A day later, a similar story unfolded with Salesforce.com. When news reports surfaced that Salesforce.com had hired bankers to help review bids from potential acquirers, Salesforce shares jumped 11 percent, adding more than $5.3 billion to Salesforce’s total market value.
The stocks in these stories moved in different directions, but the takeaway is the same – early insights into company health and financial data can be enormously valuable.
Traders, portfolio managers, analysts and others in the the finance industry spend huge sums each year for access to potentially market-moving data. A Bloomberg terminal, considered to be the industry’s gold standard for news and financial information, costs more than $20,000 a year.
Finance professionals can justify such expenses because the sums they trade are so large. But individual investors or developers working on a custom trading algorithm typically lack those resources.
Now, a new class of tools is emerging to help level the information playing field, by transforming dispersed and nebulous information into structured data and powerful insights.
HeadlessBrowserAPI is one of these tools that lets anyone — from retail investors to seasoned financial professionals — gather and process information from anywhere on the web. HeadlessBrowserAPI’s ability to structure information allows anyone to capitalize on the potential value offered by internet data.
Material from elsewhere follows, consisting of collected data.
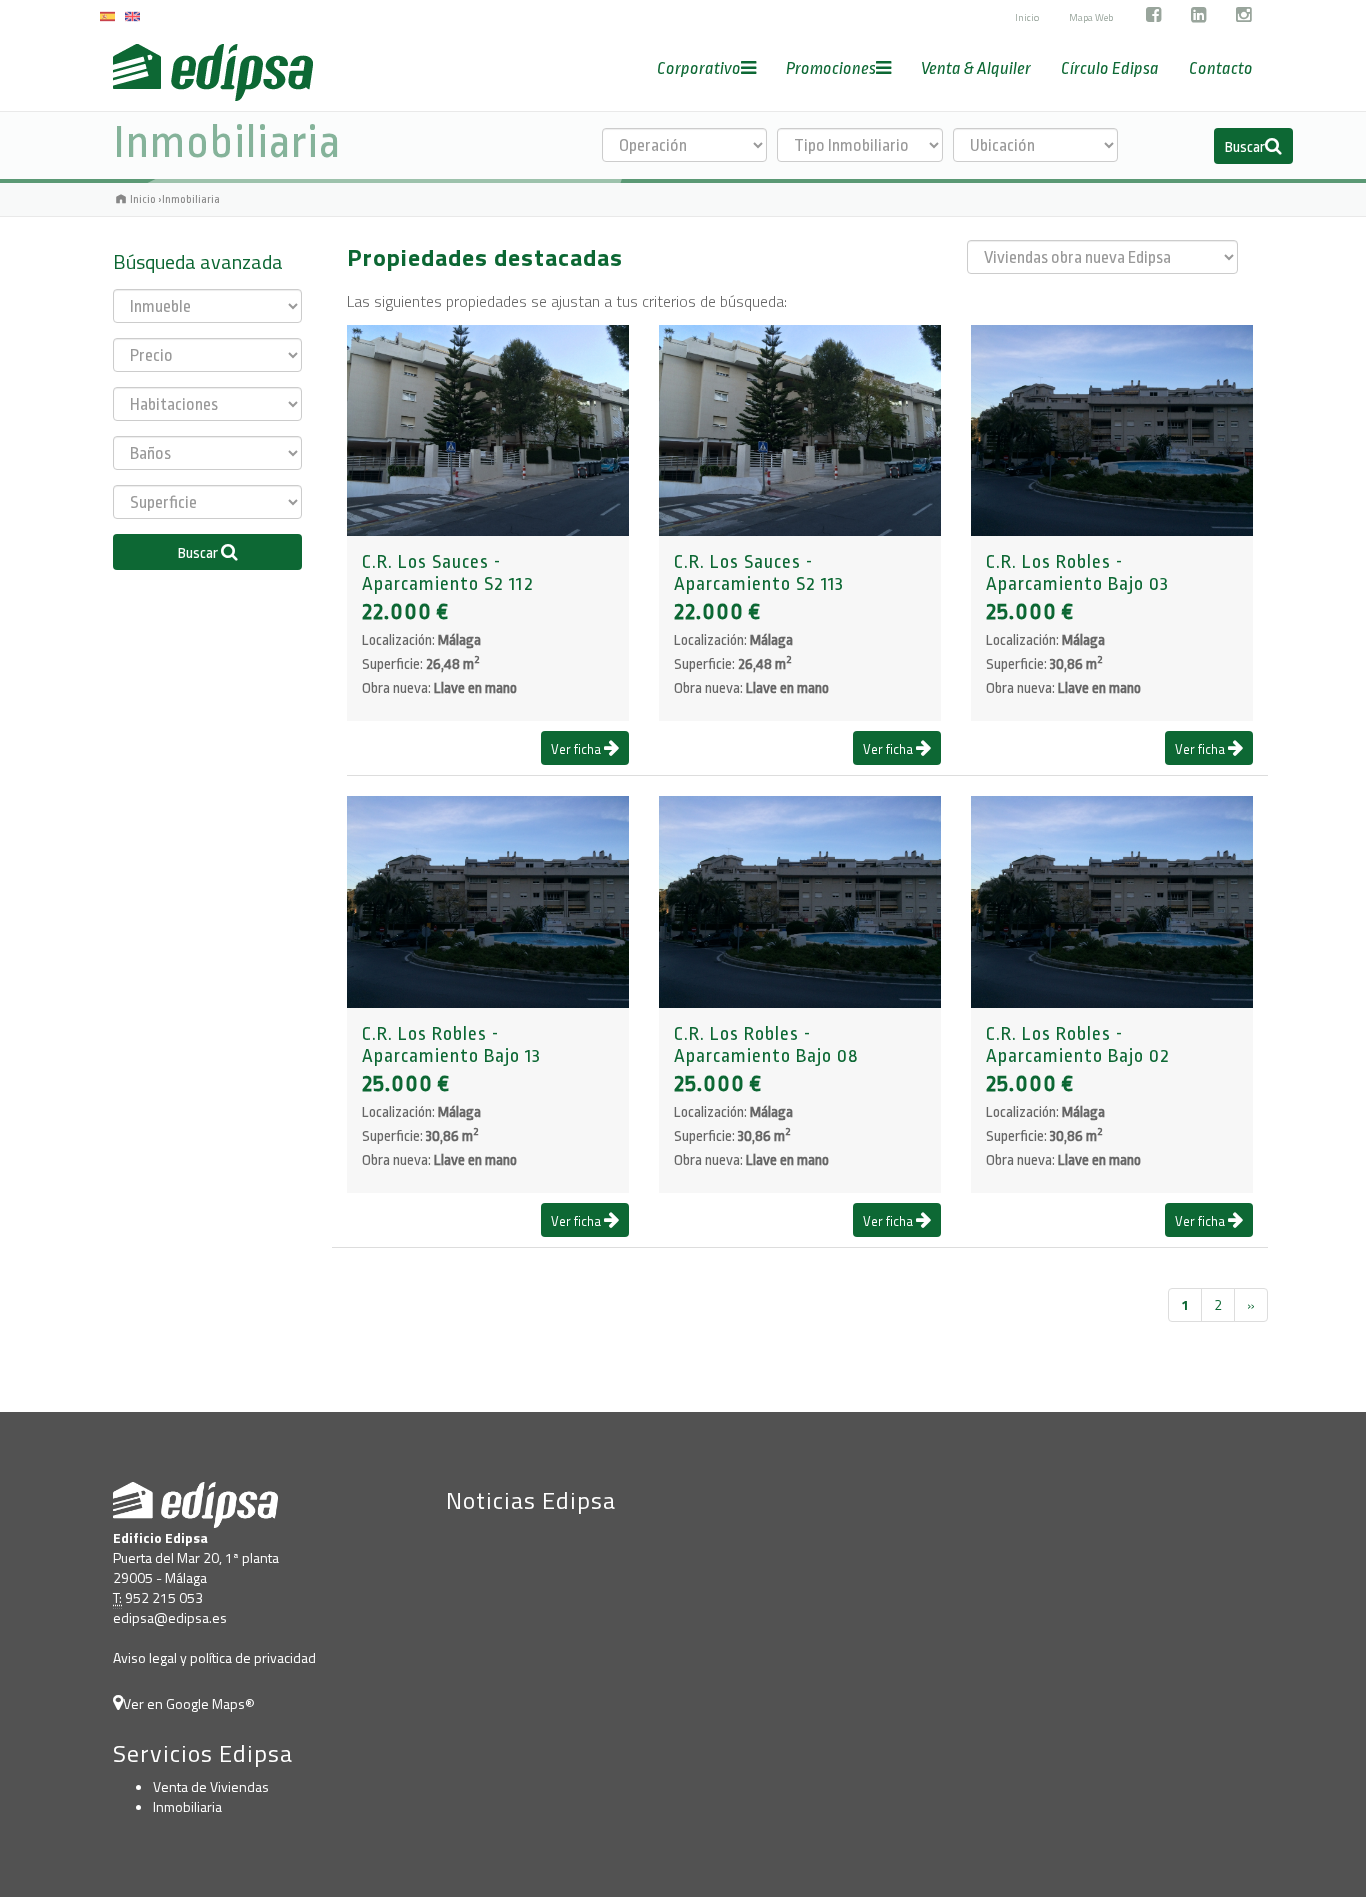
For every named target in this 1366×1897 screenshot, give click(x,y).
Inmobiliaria (187, 1806)
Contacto (1221, 68)
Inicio (1027, 17)
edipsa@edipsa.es (170, 1617)
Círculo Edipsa (1110, 68)
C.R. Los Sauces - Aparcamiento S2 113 (759, 573)
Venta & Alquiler (976, 68)
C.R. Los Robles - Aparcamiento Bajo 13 (451, 1045)
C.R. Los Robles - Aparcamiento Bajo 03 (1077, 573)
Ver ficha (577, 749)
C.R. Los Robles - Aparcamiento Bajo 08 (766, 1045)
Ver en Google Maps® (189, 1703)
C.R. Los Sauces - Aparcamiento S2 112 (448, 573)
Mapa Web (1091, 17)
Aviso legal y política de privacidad (214, 1657)
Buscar (1245, 147)
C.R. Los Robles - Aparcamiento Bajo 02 (1078, 1045)
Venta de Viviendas (211, 1786)
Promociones (831, 68)
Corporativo (699, 68)
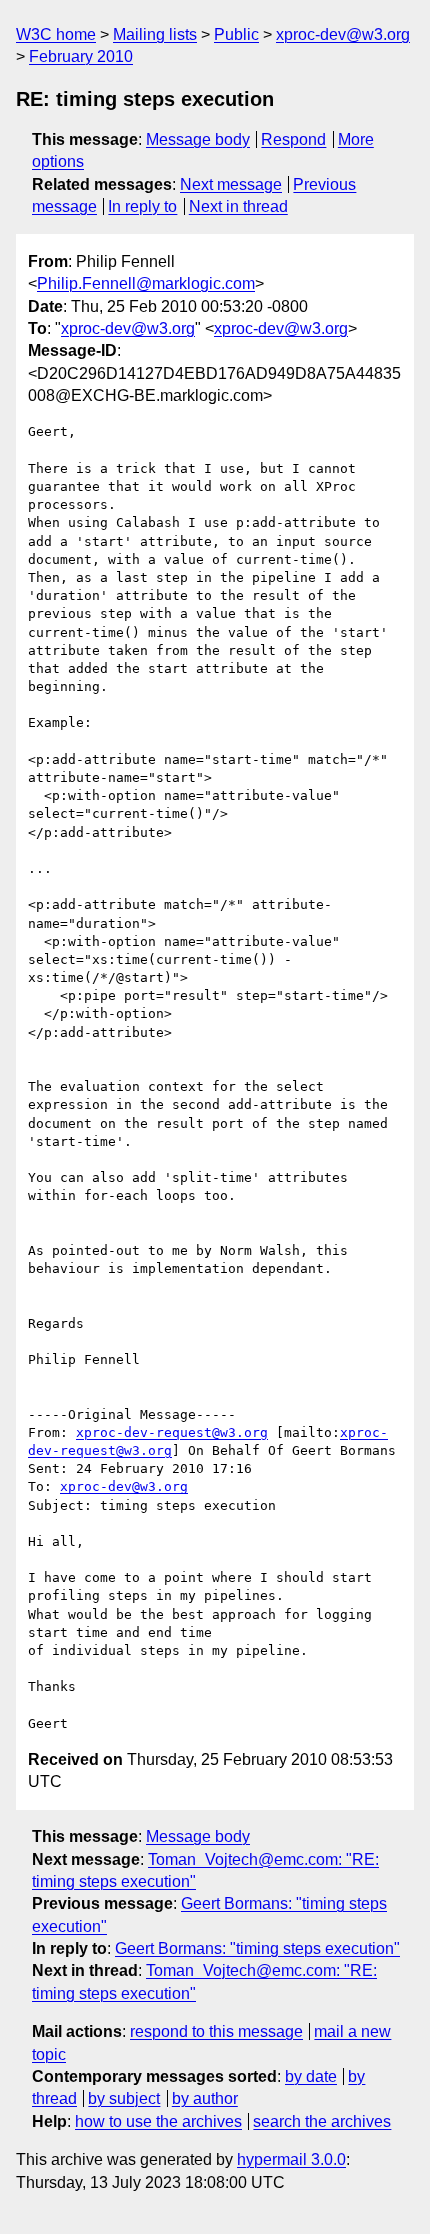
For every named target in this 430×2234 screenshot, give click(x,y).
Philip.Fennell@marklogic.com (146, 283)
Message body (198, 139)
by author (205, 2098)
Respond (293, 139)
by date (311, 2076)
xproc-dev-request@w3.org (172, 1432)
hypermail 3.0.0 (291, 2159)
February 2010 (81, 56)
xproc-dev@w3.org (343, 34)
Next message (231, 184)
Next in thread (238, 206)
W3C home (56, 34)
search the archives (322, 2121)
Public (236, 34)
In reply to (142, 206)
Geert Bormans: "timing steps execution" (257, 1948)
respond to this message (216, 2031)
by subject (124, 2098)
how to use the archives (158, 2121)
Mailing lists (155, 34)
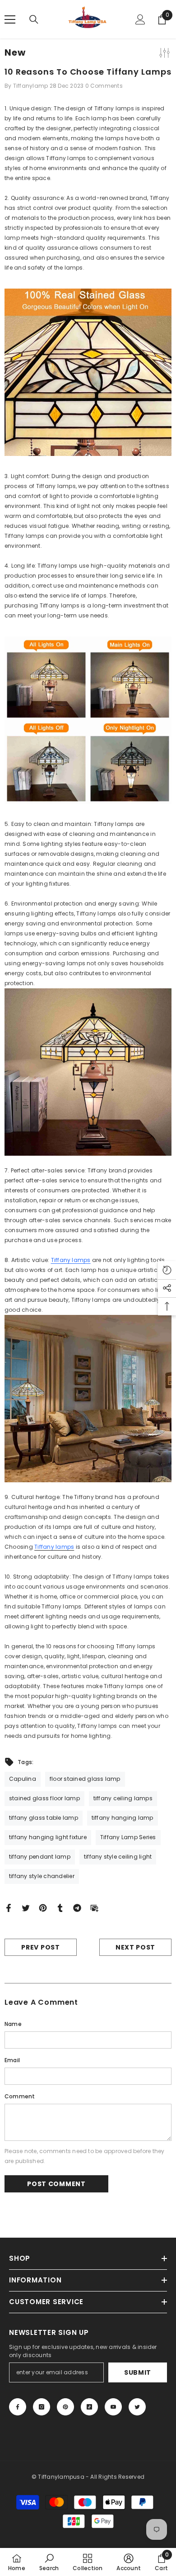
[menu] (10, 19)
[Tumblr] (60, 1908)
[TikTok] (89, 2406)
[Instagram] (41, 2406)
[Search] (33, 19)
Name (13, 2024)
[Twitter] (26, 1908)
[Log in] (140, 19)
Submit (137, 2372)
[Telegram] (77, 1908)
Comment (20, 2096)
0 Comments (104, 86)
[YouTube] (113, 2406)
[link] (49, 2562)
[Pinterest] (43, 1908)
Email (12, 2060)
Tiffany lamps (71, 1260)
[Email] (94, 1908)
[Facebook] (9, 1908)
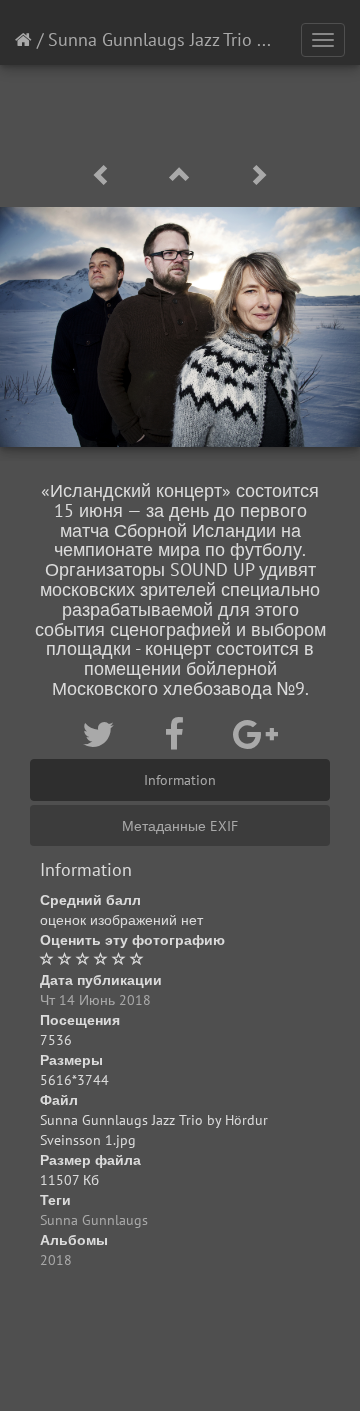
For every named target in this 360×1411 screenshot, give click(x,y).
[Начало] (23, 39)
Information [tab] (180, 780)
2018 (56, 1260)
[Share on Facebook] (178, 734)
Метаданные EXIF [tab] (180, 826)
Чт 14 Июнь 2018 (95, 1000)
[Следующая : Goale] (258, 175)
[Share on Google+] (255, 734)
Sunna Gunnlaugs (94, 1220)
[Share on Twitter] (103, 734)
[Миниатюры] (183, 175)
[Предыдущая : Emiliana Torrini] (105, 175)
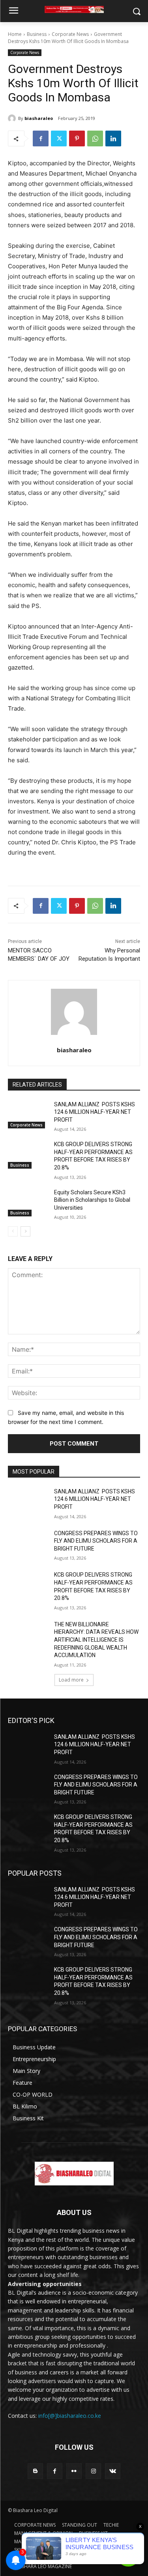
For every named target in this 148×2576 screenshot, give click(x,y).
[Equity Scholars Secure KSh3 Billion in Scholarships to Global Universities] (28, 1202)
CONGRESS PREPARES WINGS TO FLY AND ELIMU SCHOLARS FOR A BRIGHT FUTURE (96, 1541)
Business (37, 34)
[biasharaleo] (13, 118)
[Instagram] (93, 2471)
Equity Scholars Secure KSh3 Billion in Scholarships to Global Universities (92, 1200)
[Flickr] (74, 2471)
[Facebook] (41, 138)
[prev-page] (13, 1231)
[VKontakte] (112, 2471)
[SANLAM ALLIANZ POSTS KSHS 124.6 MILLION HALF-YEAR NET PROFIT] (28, 1114)
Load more (71, 1679)
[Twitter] (59, 138)
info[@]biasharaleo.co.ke (69, 2415)
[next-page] (25, 1231)
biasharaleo (38, 118)
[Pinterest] (77, 138)
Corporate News (70, 34)
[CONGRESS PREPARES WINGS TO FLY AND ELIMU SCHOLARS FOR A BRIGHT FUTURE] (28, 1543)
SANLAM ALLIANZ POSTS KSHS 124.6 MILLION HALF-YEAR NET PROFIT (94, 1112)
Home (15, 34)
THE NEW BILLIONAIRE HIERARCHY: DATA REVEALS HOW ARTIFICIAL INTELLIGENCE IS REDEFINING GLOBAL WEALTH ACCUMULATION (96, 1639)
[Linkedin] (113, 138)
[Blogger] (35, 2471)
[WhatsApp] (95, 138)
In the Twitter example, Twitter’s investor relations website posted the company’s earnings announcements to a URL that followed the same pattern as all other announcements. The firm was counting on the fact that nobody was looking at that URL, but with the ability to easily monitor URLs of interest, a web crawler like Crawlomatic (a powerful WordPress plugin that can crawl any website and scrape content from it), especially when it is combined with the HeadlessBrowserAPI’s power, can easily detect that change in base data.
While laws and regulations are in place to prevent insider knowledge from swaying the markets, there is nothing that prevents using public information smarter and faster than your competitors.